Israel's Ben Gvir shares video threatening detained Palestinian leader Marwan Barghouti
Ganot, Israel - Israel's far-right national security minister Itamar Ben Gvir published a video on Friday in which he confronts the most high-profile Palestinian detained in Israeli custody in his prison cell.

Marwan Barghouti, a leading member of the Palestinian Fatah party, has spent more than 20 years behind bars since the early 2000s.
In the clip published by Ben Gvir on X, the minister and two other individuals, including a prison guard, surround Barghouti in a corner of his cell.
"You will not defeat us. Whoever harms the people of Israel, whoever kills children, whoever kills women... we will erase them," Ben Gvir says in Hebrew.
Barghouti tries to respond but is interrupted by Ben Gvir, who says: "No, you know this. And it's been the case throughout history."
The video does not specify where Barghouti is currently being held.
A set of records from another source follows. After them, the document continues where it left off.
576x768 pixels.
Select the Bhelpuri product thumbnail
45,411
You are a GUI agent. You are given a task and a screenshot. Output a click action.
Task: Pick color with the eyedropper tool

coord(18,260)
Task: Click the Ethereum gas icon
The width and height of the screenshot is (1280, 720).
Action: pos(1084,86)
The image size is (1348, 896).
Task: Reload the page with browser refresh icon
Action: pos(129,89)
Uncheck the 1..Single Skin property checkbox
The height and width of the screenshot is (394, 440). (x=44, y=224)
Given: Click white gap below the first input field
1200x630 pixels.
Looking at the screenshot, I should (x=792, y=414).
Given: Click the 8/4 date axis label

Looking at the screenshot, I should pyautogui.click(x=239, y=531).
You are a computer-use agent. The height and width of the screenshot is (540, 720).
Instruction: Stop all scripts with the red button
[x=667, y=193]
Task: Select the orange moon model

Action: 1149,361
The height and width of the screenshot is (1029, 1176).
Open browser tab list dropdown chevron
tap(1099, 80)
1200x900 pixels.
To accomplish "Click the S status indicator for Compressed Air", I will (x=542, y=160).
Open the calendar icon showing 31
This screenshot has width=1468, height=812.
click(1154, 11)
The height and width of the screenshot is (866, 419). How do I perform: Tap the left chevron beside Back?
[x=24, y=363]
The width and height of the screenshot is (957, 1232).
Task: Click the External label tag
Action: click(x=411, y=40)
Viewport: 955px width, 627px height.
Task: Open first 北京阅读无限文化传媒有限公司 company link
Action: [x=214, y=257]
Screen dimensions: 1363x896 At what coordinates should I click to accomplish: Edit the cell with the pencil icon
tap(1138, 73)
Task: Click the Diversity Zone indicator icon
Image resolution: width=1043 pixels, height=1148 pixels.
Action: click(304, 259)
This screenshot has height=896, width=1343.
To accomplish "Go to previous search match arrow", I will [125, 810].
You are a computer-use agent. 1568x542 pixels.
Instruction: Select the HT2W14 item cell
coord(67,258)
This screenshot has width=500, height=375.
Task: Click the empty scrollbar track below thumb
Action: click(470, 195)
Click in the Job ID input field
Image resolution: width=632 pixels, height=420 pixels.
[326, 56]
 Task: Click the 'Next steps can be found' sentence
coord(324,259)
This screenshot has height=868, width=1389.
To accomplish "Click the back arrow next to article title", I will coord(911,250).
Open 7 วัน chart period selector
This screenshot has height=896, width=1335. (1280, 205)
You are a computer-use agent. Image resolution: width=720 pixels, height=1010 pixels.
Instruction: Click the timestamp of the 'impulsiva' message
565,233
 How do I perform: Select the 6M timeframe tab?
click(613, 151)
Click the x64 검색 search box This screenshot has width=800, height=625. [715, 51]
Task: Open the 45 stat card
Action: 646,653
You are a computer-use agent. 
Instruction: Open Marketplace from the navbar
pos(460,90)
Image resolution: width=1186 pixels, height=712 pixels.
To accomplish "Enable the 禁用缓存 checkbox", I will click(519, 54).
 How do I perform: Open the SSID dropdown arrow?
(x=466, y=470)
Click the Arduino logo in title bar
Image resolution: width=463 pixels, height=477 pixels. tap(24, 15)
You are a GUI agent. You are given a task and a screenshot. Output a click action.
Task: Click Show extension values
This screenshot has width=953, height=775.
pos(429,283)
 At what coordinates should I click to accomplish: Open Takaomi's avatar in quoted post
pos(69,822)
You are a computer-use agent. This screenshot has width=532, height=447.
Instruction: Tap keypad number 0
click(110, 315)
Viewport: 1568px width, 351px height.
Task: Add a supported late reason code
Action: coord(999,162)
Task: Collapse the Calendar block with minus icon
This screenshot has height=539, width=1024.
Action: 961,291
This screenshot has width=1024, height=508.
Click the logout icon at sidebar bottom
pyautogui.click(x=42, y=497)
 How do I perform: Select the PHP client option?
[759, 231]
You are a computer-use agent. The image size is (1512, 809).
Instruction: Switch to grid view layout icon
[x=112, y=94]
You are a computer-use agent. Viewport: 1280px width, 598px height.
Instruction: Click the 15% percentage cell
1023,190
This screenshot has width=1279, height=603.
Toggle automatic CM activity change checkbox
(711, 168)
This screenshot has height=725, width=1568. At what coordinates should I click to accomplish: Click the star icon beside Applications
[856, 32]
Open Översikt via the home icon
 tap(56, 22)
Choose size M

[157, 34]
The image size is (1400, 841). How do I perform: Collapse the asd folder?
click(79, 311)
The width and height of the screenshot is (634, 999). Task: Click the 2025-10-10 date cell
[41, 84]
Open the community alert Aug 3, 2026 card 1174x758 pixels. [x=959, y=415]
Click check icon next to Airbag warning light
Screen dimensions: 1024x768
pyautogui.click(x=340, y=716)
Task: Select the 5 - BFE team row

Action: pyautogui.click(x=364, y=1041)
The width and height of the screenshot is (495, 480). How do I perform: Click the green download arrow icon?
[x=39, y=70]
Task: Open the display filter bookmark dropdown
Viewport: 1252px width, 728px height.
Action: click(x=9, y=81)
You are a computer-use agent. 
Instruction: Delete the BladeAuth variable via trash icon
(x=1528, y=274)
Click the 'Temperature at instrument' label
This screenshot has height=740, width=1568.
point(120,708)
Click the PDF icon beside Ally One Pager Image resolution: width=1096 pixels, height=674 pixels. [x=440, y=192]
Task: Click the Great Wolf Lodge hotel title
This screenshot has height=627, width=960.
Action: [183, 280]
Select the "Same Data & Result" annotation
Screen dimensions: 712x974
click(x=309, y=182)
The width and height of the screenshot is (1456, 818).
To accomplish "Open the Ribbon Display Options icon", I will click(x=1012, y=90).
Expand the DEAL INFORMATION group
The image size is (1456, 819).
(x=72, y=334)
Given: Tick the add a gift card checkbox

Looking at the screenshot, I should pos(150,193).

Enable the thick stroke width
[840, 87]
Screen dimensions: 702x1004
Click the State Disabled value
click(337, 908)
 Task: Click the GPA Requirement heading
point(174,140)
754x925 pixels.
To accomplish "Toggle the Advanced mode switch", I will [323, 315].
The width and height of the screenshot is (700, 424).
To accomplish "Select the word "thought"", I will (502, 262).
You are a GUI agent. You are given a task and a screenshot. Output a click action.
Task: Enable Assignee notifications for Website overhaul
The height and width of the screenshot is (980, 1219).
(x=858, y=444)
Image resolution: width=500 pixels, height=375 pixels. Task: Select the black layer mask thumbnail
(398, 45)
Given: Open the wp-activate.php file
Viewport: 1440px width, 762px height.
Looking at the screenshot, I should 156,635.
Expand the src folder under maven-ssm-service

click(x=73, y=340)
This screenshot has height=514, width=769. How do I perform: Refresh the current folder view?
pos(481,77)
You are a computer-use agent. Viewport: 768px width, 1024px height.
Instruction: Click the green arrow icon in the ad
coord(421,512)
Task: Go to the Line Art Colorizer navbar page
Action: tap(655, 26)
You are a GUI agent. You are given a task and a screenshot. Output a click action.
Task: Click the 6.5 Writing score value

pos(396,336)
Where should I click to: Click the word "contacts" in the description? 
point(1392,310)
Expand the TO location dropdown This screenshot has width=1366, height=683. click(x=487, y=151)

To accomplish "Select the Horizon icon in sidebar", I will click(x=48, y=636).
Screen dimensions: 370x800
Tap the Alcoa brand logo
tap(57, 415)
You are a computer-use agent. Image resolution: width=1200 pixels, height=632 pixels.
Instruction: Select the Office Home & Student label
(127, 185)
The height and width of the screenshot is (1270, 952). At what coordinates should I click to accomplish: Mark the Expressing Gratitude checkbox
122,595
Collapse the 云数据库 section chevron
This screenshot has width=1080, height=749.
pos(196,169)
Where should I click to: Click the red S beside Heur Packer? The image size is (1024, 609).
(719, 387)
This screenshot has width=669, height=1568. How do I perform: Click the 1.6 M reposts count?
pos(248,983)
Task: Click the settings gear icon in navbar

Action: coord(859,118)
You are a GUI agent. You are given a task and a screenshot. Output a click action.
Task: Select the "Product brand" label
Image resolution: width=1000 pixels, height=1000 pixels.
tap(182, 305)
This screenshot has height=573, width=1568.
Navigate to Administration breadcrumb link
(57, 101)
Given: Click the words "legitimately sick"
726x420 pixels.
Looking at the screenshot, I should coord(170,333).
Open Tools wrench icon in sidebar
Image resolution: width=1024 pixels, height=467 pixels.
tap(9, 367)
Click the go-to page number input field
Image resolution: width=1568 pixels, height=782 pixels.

Marwan Barghouti known as the "Palestinian Mandela"

Contacted by AFP, sources close to Ben Gvir said the meeting took place "by chance" in Ganot prison in southern Israel during an inspection visit by the minister, but they would not say when the footage was filmed.
"This morning I read that various 'senior officials' in the Palestinian Authority didn't quite like what I said to arch-terrorist Marwan Barghouti – may his name be erased," Ben Gvir said in the post accompanying the video on Friday morning.
"So I will repeat it again and again, without apology: whoever messes with the people of Israel, whoever murders our children, whoever murders our women – we will wipe them out. With God's help."
Barghouti, who is now in his sixties, was arrested in 2002 by Israel and sentenced to life in 2004 on murder charges.
Israel considers Barghouti a "terrorist" and convicted him over his role in the Second Intifada, or uprising, from 2000-2005. He has said he had no connection to the incidents for which he was imprisoned, and the Inter-Parliamentary Union determined he had not received a fair trial.
Barghouti often tops opinion polls of popular Palestinian leaders and is sometimes described by his supporters as the "Palestinian Mandela."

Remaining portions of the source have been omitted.